How do I have condor automatically import my conda environment when running my python jobs?

1.8k views Asked by At

I am submitting my jobs to condor but it says that tensorboard is not installed which is false because I ran in on an interactive job, so it is installed.

How do I have condor use my current active conda environment?

My condor submit script:

####################
#
# Experiments script
# Simple HTCondor submit description file
#
# reference: https://gitlab.engr.illinois.edu/Vision/vision-gpu-servers/-/wikis/HTCondor-user-guide#submit-jobs
#
# chmod a+x test_condor.py
# chmod a+x experiments_meta_model_optimization.py
# chmod a+x meta_learning_experiments_submission.py
# chmod a+x download_miniImagenet.py
#
# condor_submit -i
# condor_submit job.sub
#
####################

# Executable   = meta_learning_experiments_submission.py
# Executable = automl-proj/experiments/meta_learning/meta_learning_experiments_submission.py
# Executable = ~/automl-meta-learning/automl-proj/experiments/meta_learning/meta_learning_experiments_submission.py
Executable = /home/miranda9/automl-meta-learning/automl-proj/experiments/meta_learning/meta_learning_experiments_submission.py

## Output Files
Log          = condor_job.$(CLUSTER).log.out
Output       = condor_job.$(CLUSTER).stdout.out
Error        = condor_job.$(CLUSTER).err.out

# Use this to make sure 1 gpu is available. The key words are case insensitive.
REquest_gpus = 1
# requirements = ((CUDADeviceName = "Tesla K40m")) && (TARGET.Arch == "X86_64") && (TARGET.OpSys == "LINUX") && (TARGET.Disk >= RequestDisk) && (TARGET.Memory >= RequestMemory) && (TARGET.Cpus >= RequestCpus) && (TARGET.gpus >= Requestgpus) && ((TARGET.FileSystemDomain == MY.FileSystemDomain) || (TARGET.HasFileTransfer))
# requirements = (CUDADeviceName == "Tesla K40m")
# requirements = (CUDADeviceName == "Quadro RTX 6000")
requirements = (CUDADeviceName != "Tesla K40m")

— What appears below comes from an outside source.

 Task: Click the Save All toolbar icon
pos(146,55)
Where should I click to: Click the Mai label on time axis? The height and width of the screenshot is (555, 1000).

# Note: to use multiple CPUs instead of the default (one CPU), use request_cpus as well
Request_cpus = 8

# E-mail option
Notify_user = [email protected]
Notification = always

Environment = MY_CONDOR_JOB_ID= $(CLUSTER)

# "Queue" means add the setup until this line to the queue (needs to be at the end of script).
Queue

first few lines of my submission script until the failure line:

#!/home/miranda9/.conda/bin/python3.7

import torch
import torch.nn as nn
import torch.optim as optim
# import torch.functional as F
from torch.utils.tensorboard import SummaryWriter

Related comments:

I did see this question how to run a python program on Condor? and this http://chtc.cs.wisc.edu/python-jobs.shtml but I can't believe we have to do that. Everyone else in the cluster doesn't do anything that complicated and I have run my scripts before without having to do anything complicated, I am very skeptical this is needed.

2

There are 2 answers

0
Charlie Parker On

I really do not understand how condor works but it seems that once I put the right path to python at the top for the current environment it started working. So check where is your python command:

(automl-meta-learning) miranda9~/automl-meta-learning $ which python
~/miniconda3/envs/automl-meta-learning/bin/python

then copy paste that to the top of your python submission script:

#!/home/miranda9/miniconda3/envs/automl-meta-learning/bin/python

I wish I could include all of this in the job.sub. If you know how please let me know.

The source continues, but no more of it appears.